Nahrain’s research interests include addressing nationalism and ethnic conflict through institutional design. She researches political solutions to ethnic conflict at local levels of society by using the case of Kurdish Regional Autonomy in Iraq. To date, she’s completed fieldwork in northern Iraq where she interviewed civilians, political activists, and politicians from ethnic minority communities within the Kurdistan Region of Iraq. Her research has been funded by the Russell J. and Dorothy S. Bilinski Educational Foundation, the Rothchild Memorial Graduate Research Award, the Institute of Social Science, and the Suad Joseph Graduate Student Research Award on Middle East and/or South Asia Studies. Nahrain graduated with an MA in global politics from Loyola University Chicago and a BA in political science from the University of Illinois Chicago.
Daniel R. Thomas (USIP Peace Scholar Fellow)
Ph.D. Candidate | Columbia University, Department of Political Science
“Conflict and Social Integration: How do Violence and Status Shape Social Behavior?”
Daniel Thomas’ dissertation studies the social integration of internally displaced people (IDPs) into new settings following conflict and mass displacement. Globally, millions of civilians bear the brunt of conflict by being displaced from their homes. Moreover, many experience violence personally, while also losing access to their assets and systems of support. However, we know little about how these factors reshape local social networks and communities outside the direct scope of the violence. To examine this, Thomas employs a multi-method research design in areas of active conflict in Myanmar and Ukraine, focusing on the effects of personal experiences of violence and socioeconomic status on social integration. The project develops a theory of social integration after displacement and tests it empirically using original surveys, social network analysis, causal inference strategies and qualitative interviews. The research contributes to the understanding of social cohesion among IDPs and host communities and post-conflict recovery.

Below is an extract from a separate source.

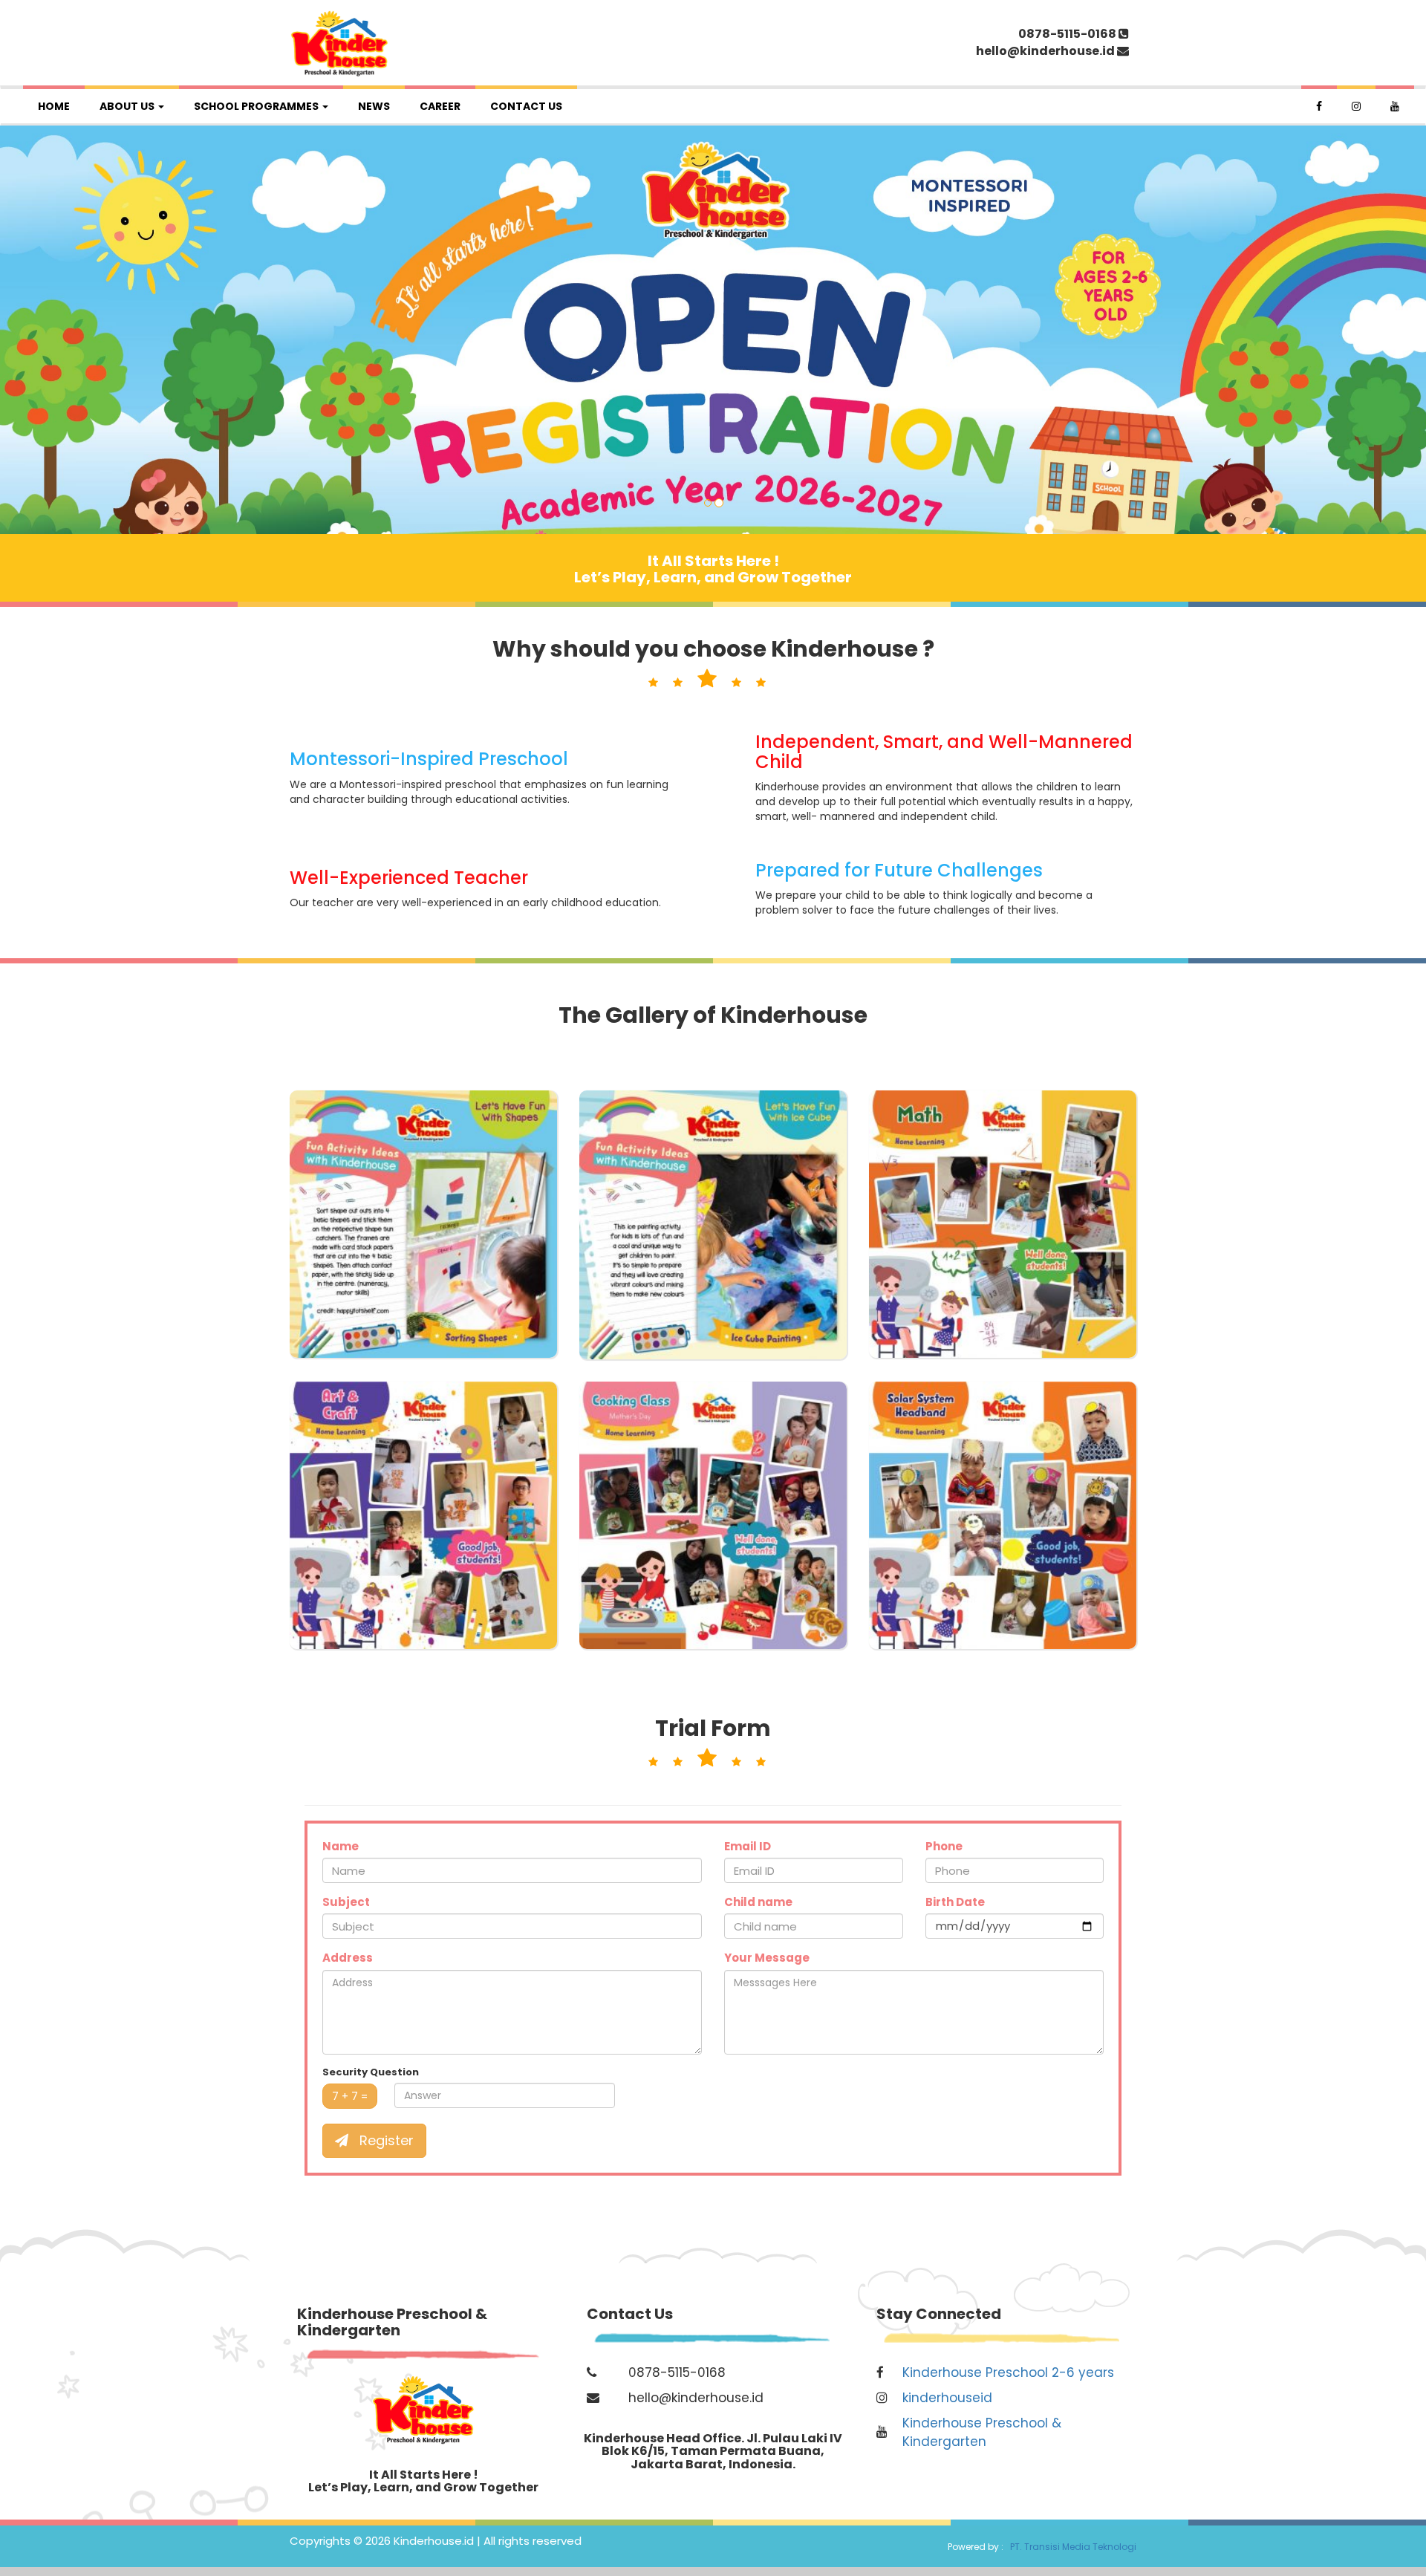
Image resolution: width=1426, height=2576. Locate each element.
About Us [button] (128, 106)
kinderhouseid (947, 2398)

Daniel R. Thomas is a Ph.D. candidate in political science at Columbia University. His dissertation, titled “Conflict and social integration: How do violence and status shape social behavior?” explores the ability of internally displaced people to successfully socially integrate into new settings during conflict. The research for this project takes place in Myanmar and Ukraine, using original surveys, social network analysis, causal inference strategies and qualitative interviews.
His research was supported by several organizations, including the International Growth Centre, Innovations for Poverty Action, the Ryoichi Sasakawa Young Leaders Fellowship Fund, and several institutions at Columbia University. He has also been a visiting researcher at the Higher School of Economics in the summer of 2017 and a PhD intern at Facebook Core Data Science in the summer of 2020. He contributed to projects on rural electrification in India with co-authors from the Initiative for Sustainable Energy Policy at Johns Hopkins SAIS, where he is a student fellow. Before beginning his PhD, he graduated from the University of Wisconsin, Madison, with a BA in Political Science.